** Opening RECORD EXTRACTS block **

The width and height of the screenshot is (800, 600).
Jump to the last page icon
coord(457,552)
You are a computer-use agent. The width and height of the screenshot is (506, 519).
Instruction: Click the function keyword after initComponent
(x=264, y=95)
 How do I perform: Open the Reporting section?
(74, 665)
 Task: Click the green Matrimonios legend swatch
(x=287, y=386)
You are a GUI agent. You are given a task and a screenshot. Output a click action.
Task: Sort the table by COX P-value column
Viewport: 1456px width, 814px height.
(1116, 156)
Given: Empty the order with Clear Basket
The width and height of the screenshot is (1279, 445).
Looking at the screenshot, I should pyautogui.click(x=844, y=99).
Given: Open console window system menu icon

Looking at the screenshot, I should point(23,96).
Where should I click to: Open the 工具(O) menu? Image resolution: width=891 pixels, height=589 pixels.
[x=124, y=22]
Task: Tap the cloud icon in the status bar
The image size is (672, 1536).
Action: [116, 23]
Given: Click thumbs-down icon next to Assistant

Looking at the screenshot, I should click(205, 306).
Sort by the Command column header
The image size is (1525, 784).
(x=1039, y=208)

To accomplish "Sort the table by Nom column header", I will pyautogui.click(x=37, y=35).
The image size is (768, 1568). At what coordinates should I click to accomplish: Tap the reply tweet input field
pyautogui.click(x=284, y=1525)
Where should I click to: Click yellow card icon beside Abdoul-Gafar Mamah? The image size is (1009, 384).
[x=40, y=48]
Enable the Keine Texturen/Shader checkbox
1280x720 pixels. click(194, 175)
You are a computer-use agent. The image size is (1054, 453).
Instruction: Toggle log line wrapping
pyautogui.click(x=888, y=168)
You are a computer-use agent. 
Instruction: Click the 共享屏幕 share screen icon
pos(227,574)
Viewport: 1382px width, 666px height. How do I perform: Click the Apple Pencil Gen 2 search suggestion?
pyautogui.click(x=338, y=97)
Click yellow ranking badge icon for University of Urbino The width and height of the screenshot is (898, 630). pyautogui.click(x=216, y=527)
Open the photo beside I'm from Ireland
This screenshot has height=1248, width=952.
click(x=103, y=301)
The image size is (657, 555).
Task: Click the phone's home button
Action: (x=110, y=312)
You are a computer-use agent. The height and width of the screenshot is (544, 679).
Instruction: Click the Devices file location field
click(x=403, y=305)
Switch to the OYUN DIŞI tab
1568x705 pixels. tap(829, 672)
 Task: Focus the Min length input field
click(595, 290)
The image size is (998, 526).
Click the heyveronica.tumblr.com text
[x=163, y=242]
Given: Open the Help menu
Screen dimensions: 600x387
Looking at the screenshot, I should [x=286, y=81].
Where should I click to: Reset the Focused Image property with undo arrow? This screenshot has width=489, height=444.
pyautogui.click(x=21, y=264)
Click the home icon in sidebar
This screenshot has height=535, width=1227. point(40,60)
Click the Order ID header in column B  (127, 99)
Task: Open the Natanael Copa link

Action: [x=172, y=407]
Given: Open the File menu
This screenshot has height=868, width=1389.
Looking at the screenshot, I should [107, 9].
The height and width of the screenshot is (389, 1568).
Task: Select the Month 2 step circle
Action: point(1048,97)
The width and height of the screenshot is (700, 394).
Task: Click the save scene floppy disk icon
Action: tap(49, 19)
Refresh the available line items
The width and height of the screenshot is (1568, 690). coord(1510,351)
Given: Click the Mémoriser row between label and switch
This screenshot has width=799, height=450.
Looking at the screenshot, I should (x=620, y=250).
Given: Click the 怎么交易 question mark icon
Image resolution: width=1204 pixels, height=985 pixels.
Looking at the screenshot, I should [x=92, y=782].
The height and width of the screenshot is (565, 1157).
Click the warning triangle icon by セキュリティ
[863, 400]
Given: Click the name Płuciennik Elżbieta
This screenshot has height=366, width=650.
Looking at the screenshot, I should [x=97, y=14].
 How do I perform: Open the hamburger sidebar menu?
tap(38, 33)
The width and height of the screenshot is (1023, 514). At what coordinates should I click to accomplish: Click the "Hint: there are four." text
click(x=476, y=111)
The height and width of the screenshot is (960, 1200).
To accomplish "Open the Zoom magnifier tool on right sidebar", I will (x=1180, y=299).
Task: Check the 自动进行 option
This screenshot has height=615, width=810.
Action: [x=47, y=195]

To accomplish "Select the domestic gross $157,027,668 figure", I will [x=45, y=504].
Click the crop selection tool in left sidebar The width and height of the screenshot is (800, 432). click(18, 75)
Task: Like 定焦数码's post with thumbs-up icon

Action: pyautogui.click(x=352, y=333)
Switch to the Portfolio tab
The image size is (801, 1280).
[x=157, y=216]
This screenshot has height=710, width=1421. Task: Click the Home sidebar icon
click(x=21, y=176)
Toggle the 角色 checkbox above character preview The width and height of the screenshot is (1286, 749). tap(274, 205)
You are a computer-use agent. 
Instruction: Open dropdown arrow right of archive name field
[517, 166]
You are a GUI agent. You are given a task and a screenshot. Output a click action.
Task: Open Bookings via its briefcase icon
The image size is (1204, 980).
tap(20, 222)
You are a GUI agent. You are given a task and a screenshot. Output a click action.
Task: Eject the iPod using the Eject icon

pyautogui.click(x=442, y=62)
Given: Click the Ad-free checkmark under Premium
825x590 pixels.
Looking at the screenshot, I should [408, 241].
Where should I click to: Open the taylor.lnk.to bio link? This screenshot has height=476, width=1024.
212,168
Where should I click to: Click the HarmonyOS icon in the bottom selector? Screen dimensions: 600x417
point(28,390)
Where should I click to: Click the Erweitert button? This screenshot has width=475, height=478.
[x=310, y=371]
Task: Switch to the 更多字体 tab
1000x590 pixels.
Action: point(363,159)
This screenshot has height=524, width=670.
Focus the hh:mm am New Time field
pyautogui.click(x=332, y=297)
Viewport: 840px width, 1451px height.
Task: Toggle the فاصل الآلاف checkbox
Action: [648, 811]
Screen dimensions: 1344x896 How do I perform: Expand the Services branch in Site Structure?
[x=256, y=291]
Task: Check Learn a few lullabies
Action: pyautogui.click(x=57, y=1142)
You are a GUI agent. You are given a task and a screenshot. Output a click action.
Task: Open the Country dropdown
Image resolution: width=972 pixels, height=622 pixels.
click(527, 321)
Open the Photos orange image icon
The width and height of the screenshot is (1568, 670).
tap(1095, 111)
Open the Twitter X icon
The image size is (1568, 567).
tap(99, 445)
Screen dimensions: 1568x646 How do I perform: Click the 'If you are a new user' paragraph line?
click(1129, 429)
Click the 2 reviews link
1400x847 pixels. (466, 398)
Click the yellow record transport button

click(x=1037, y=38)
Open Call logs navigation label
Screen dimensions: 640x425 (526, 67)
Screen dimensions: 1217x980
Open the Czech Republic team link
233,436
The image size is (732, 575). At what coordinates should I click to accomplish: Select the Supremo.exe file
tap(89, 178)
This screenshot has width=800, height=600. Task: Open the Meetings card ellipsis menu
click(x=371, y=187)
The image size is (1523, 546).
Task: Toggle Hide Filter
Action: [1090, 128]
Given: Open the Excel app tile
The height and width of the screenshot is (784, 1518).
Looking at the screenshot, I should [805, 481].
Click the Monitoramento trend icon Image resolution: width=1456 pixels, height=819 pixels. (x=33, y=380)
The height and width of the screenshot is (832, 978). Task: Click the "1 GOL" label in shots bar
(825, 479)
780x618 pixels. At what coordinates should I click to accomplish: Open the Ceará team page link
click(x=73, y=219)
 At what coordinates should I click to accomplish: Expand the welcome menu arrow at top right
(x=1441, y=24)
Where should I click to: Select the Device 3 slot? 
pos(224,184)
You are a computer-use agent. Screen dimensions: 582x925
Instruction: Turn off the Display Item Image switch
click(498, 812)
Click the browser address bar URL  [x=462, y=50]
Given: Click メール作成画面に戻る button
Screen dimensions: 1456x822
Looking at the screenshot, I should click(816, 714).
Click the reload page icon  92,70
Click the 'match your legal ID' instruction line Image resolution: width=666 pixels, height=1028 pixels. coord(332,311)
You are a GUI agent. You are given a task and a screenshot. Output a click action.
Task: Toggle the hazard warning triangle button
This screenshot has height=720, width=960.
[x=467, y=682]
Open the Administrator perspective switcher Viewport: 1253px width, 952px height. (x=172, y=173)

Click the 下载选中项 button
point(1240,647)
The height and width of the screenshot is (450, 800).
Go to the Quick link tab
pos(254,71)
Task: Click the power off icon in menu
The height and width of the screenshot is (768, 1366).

** Closing RECORD EXTRACTS block **

- [EXERCISE AIM] The required output is every line above from the one with "Task: Open the Natanael Copa link" down to the one with "Given: Open the File menu", restated word for word, ends included.

- [RESULT OF THE TASK]
Task: Open the Natanael Copa link

Action: [x=172, y=407]
Given: Open the File menu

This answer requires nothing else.